Recommendations for future research

Incorporate qualitative methods to explore cultural, behavioral, and health system factors influencing ITN use. Include metrics on ITN usage and adequacy, not just ownership, to better assess the effectiveness of distribution programs. Involve community leaders and members in ITN distribution and education campaigns to address cultural barriers and increase acceptance. Use geospatial data to identify hotspots of low ITN access and target interventions more effectively.

Conclusion

Addressing these disparities requires a multifaceted approach, including strengthening distribution networks, increasing funding for free or subsidized ITN programs, and improving public health education campaigns. The study emphasizes the multifaceted nature of ITN access in Sub-Saharan Africa, influenced by both individual and community-level factors. Addressing these determinants requires a holistic approach that combines education, economic development, and targeted public health interventions to improve access and reduce malaria burden in the region.
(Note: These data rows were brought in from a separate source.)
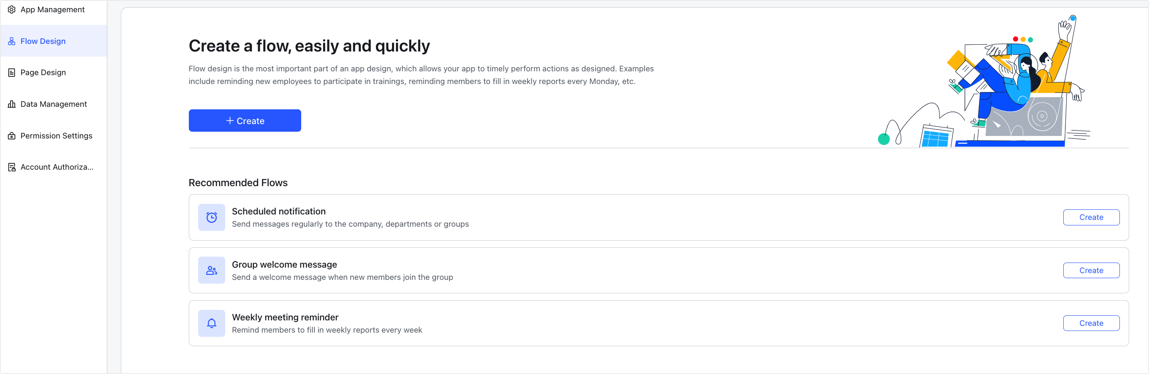Click the Weekly meeting reminder bell icon
The width and height of the screenshot is (1149, 374).
pyautogui.click(x=211, y=323)
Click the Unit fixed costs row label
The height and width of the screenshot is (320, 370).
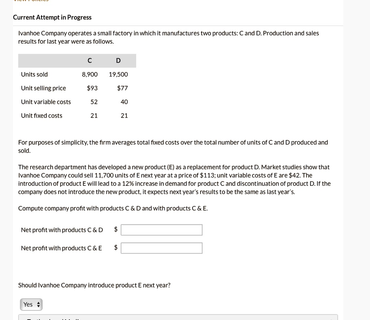pyautogui.click(x=42, y=115)
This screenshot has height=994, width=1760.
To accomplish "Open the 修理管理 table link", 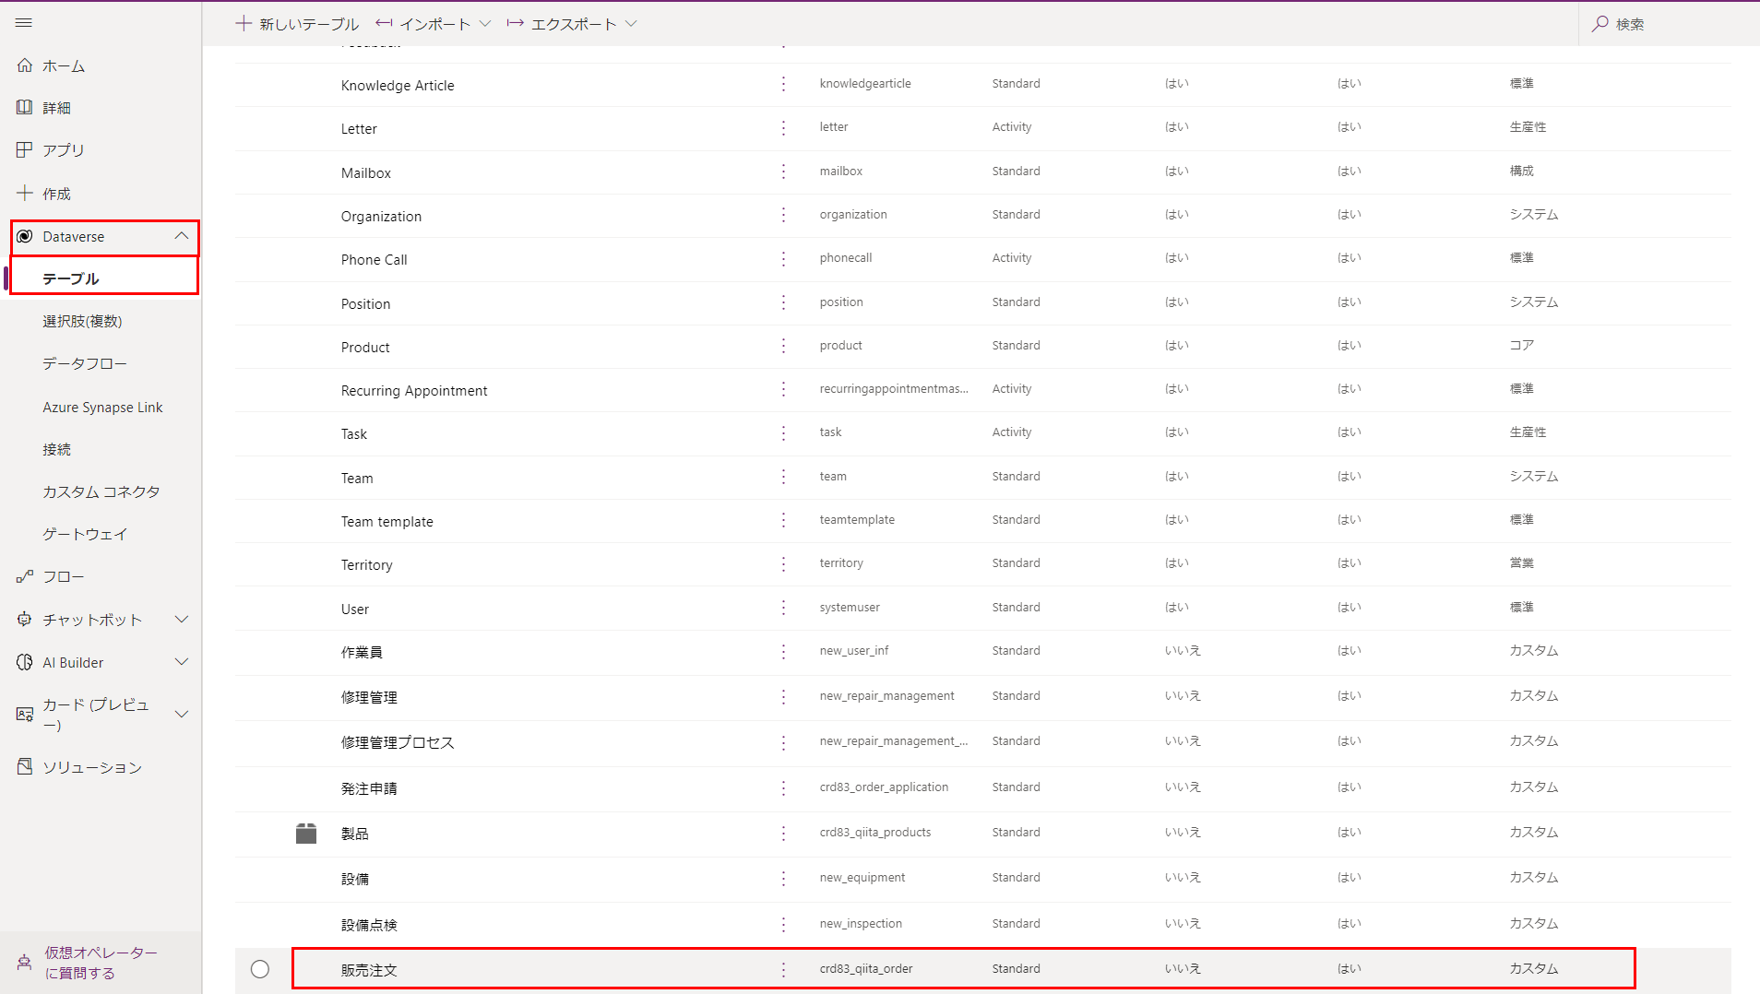I will click(369, 697).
This will not only help reduce the prevalence of malaria but also align with broader global health goals for equitable healthcare access in Sub-Saharan Africa.

Data Availability

This finding used a publicly available demographic health survey dataset found online after permission from the Data Archivist of the Demographic and Health Surveys (DHS). It can be accessed by the following website. https://dhsprogram.com/data/dataset_admin/login_main.cfm?CFID=10818526&CFTOKEN=c131014a480fe56-4E0C6B7F-F551-E6B2-50.

Funding Statement

The author(s) received no specific funding for this work.